[Records from a data source]
═══

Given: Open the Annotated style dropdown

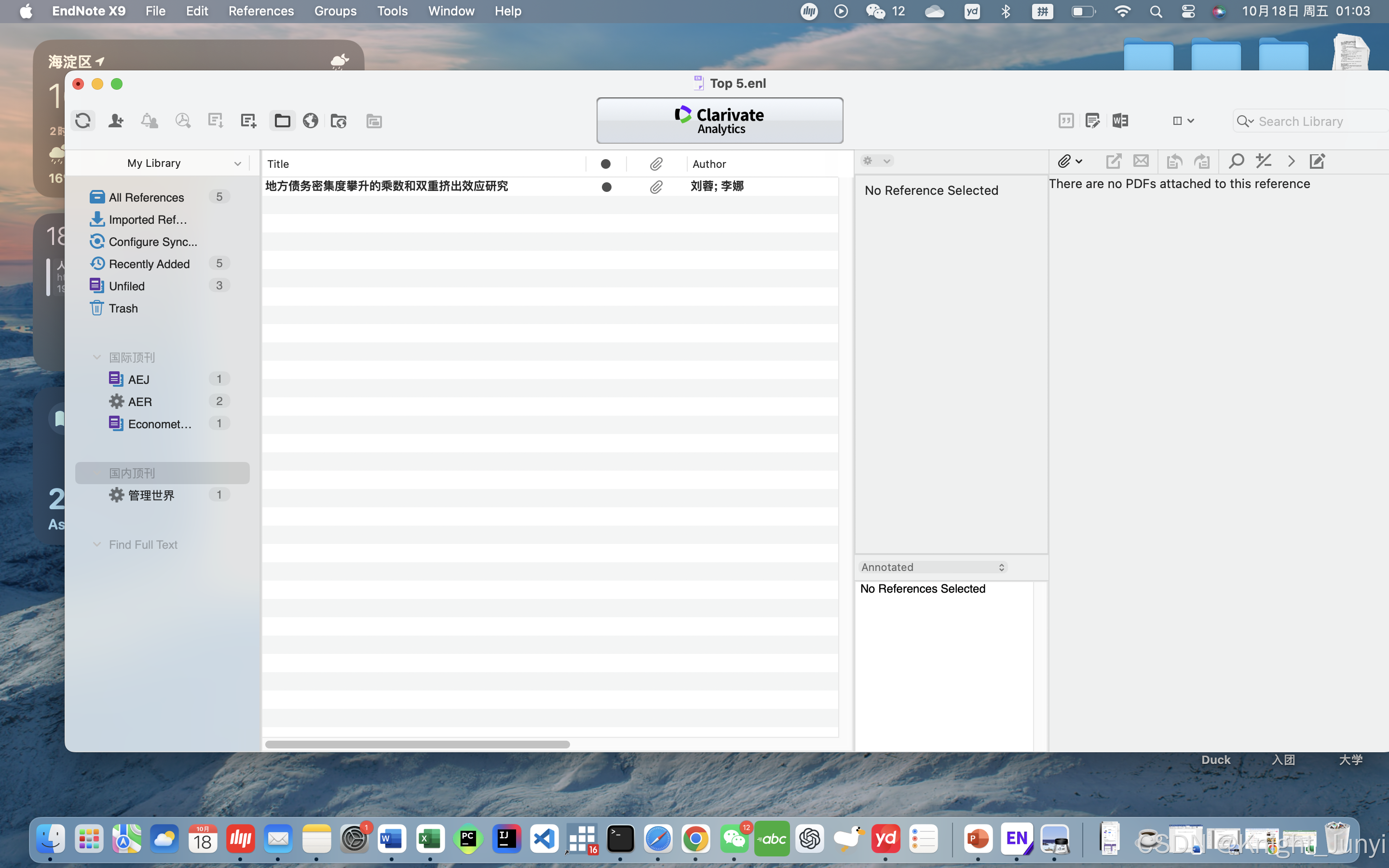Looking at the screenshot, I should tap(933, 567).
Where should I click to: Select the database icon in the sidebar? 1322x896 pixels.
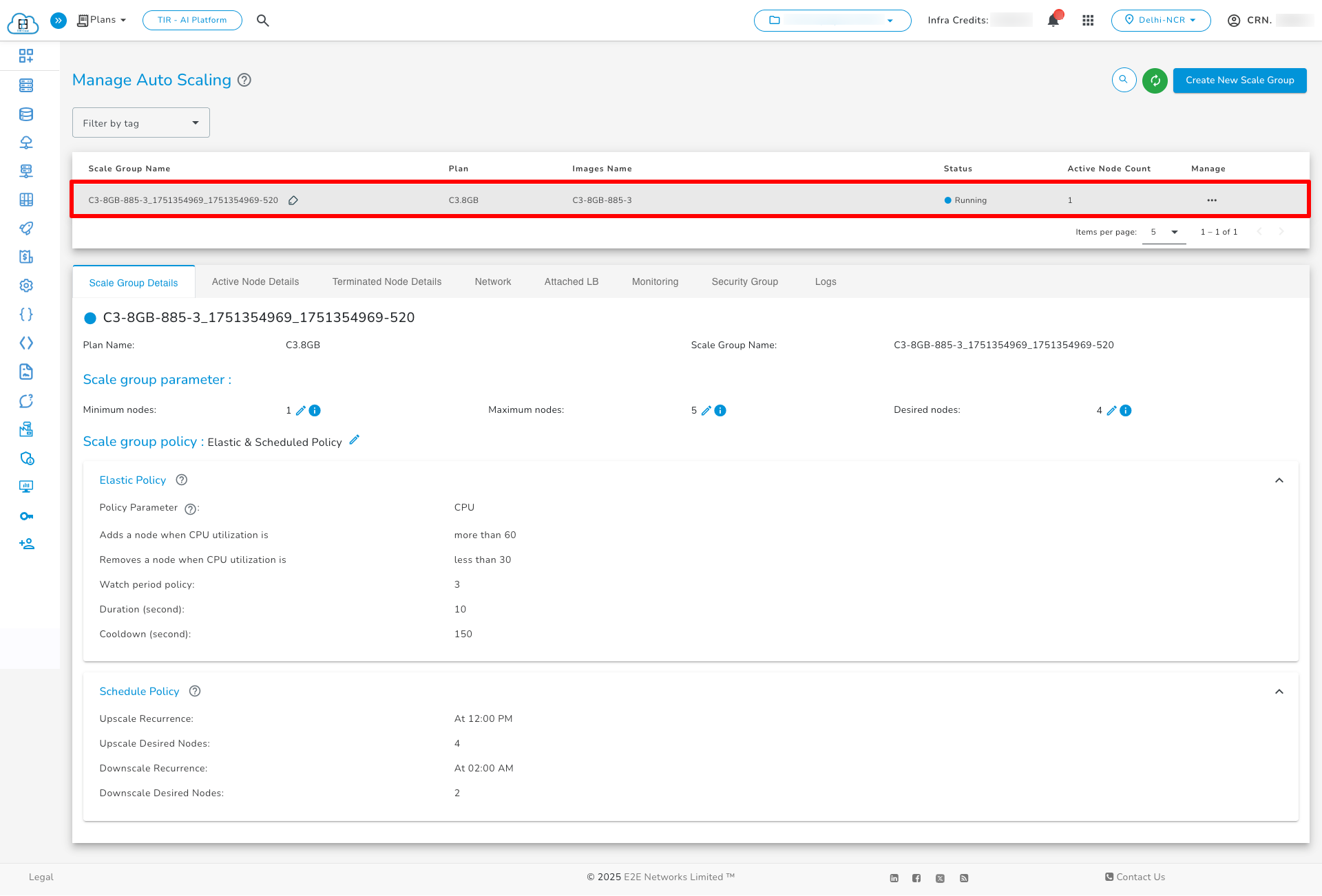pyautogui.click(x=26, y=114)
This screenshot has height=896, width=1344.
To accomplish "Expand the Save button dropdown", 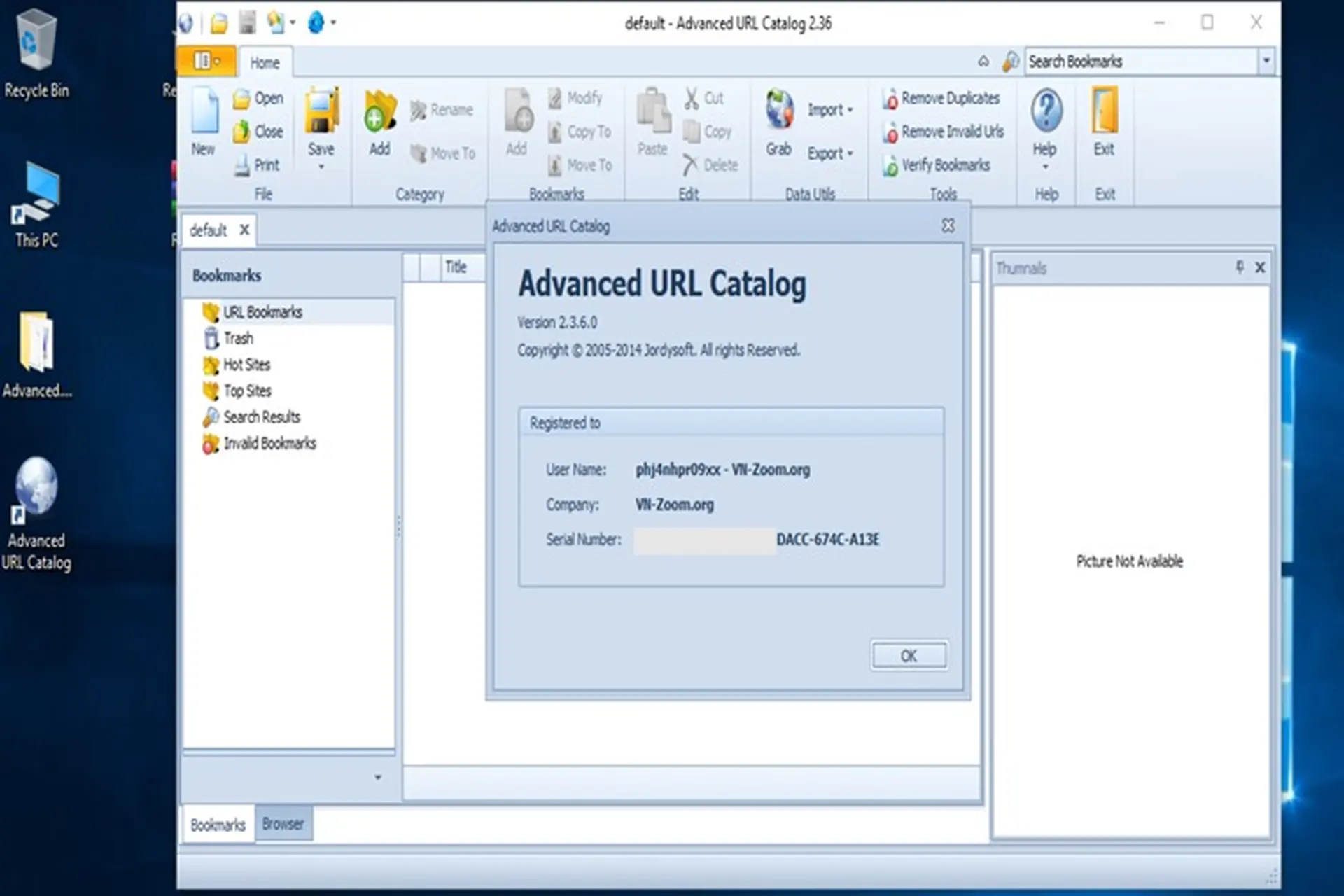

═══

TASK GOAL »
Word for word, retype the lines from the one that contains "Where should I" through the final line of the data, both ends included, excluding pictures.

ANSWER SPACE »
Where should I click to: Select the database icon in the sidebar? 1322x896 pixels.
pyautogui.click(x=26, y=114)
This screenshot has height=896, width=1344.
To accomplish "Expand the Save button dropdown", 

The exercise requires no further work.